• To do
Starting at the line that holds "Task: Open the pypi.org/simple/pip link", restate every line word for word up to and including the last one in the listing below, and omit all pictures.

============================================================

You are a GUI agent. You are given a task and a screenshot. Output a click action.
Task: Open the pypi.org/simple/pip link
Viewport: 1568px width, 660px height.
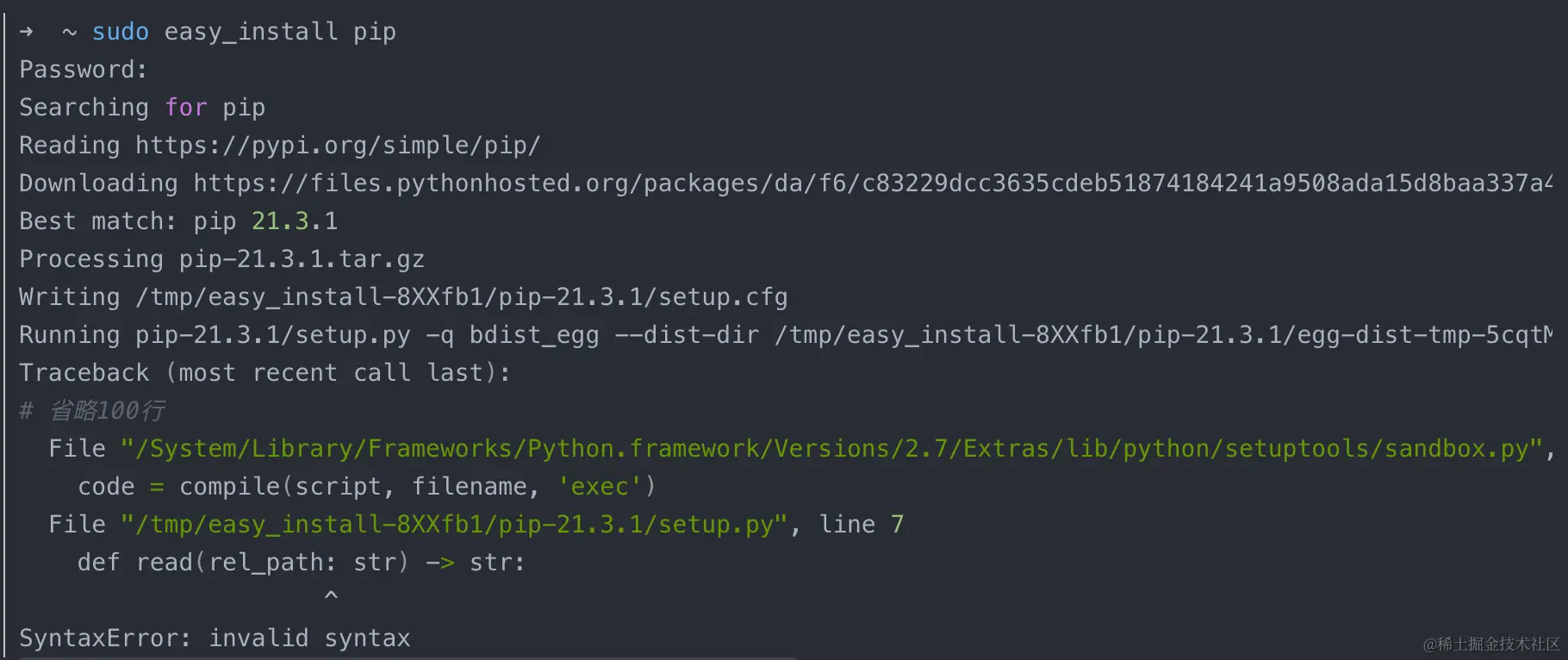coord(338,146)
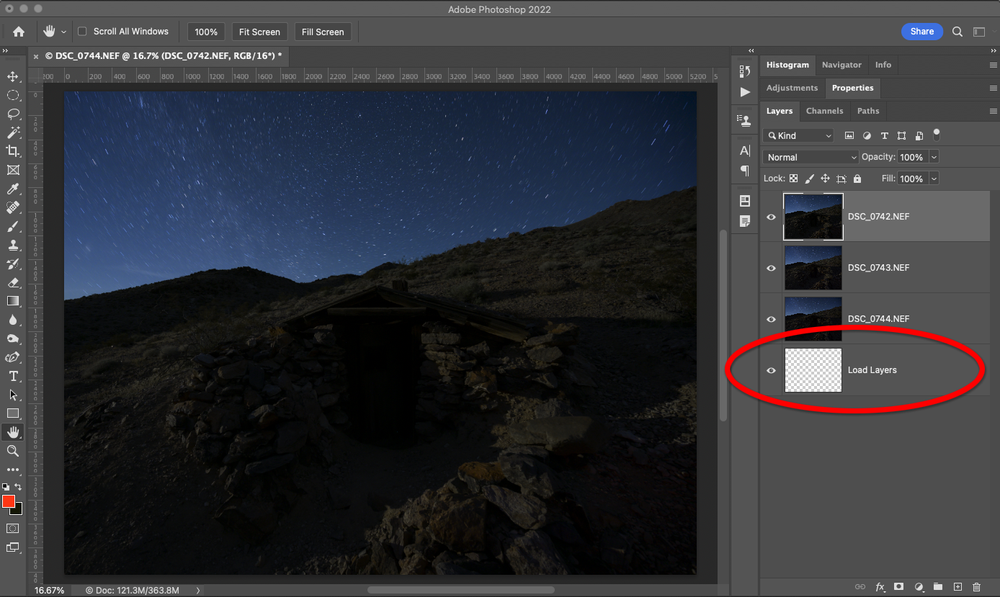
Task: Click the Add layer style fx icon
Action: coord(880,586)
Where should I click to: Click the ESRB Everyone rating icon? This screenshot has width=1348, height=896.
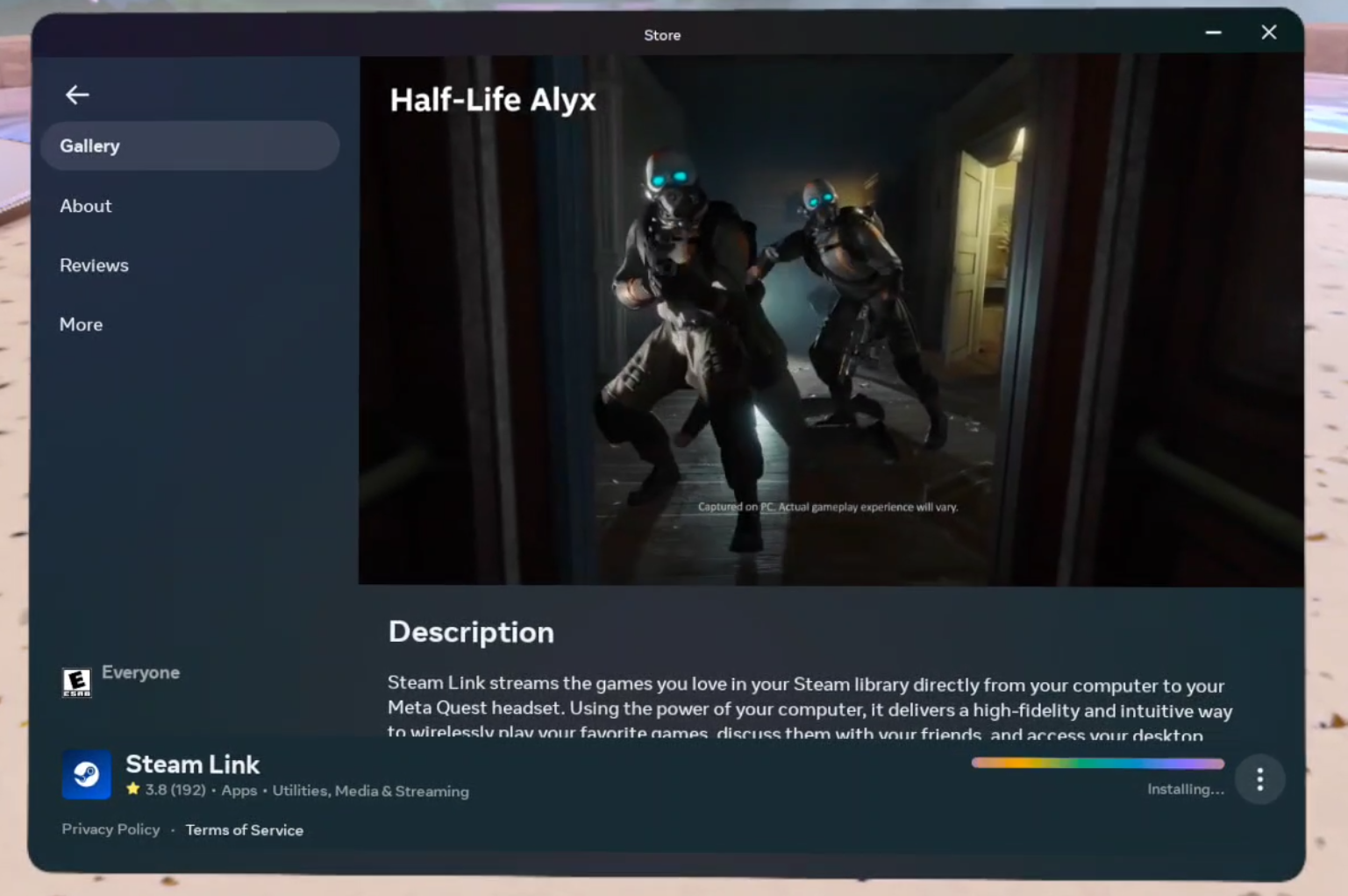[77, 682]
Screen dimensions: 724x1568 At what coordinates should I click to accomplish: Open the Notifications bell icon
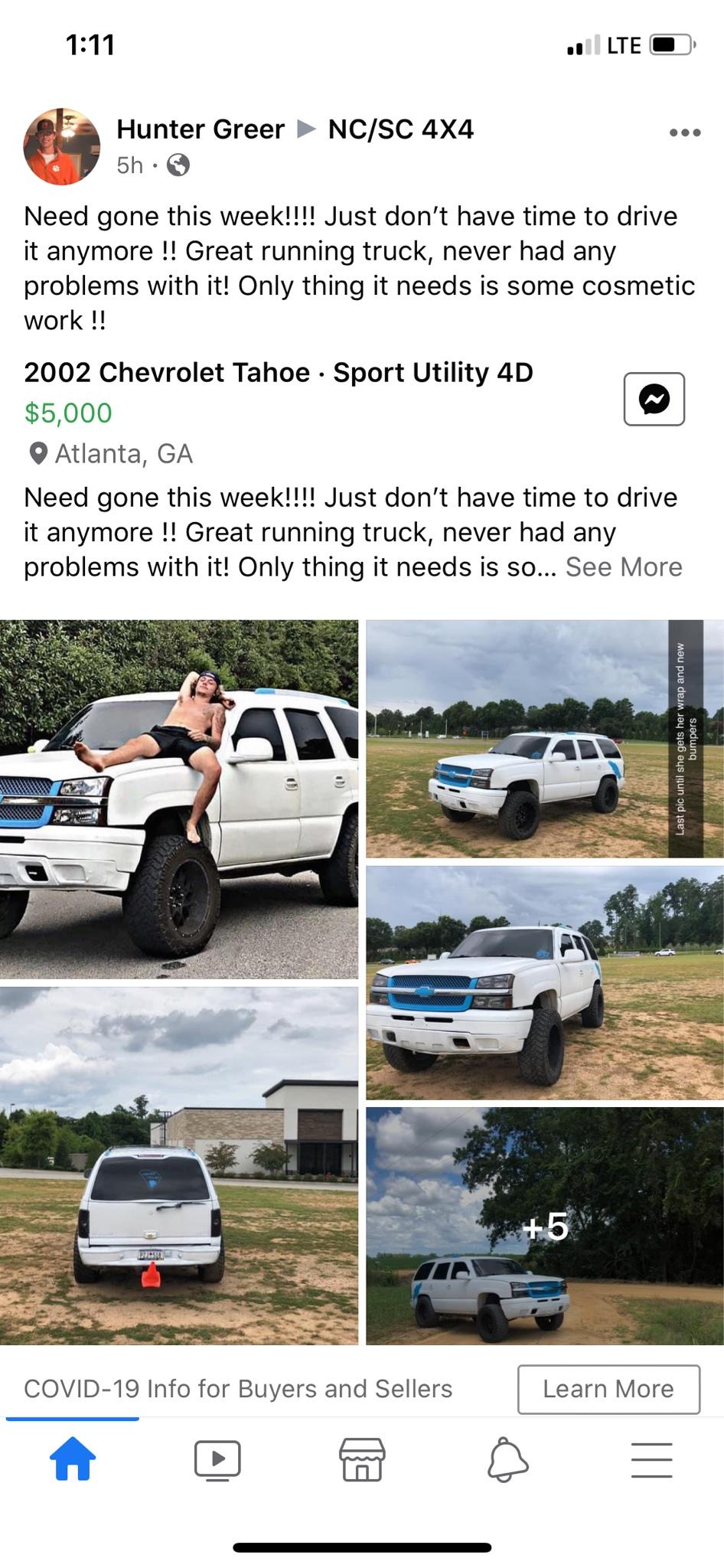click(507, 1459)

============================================================

• Answer for this exercise
Task: Open the pypi.org/simple/pip link
Viewport: 1568px width, 660px height.
coord(338,146)
Task: Click the Add layer style fx icon
Action: coord(880,586)
Where should I click to: Click the ESRB Everyone rating icon? This screenshot has width=1348, height=896.
[77, 682]
Screen dimensions: 724x1568 At what coordinates should I click to accomplish: Open the Notifications bell icon
click(507, 1459)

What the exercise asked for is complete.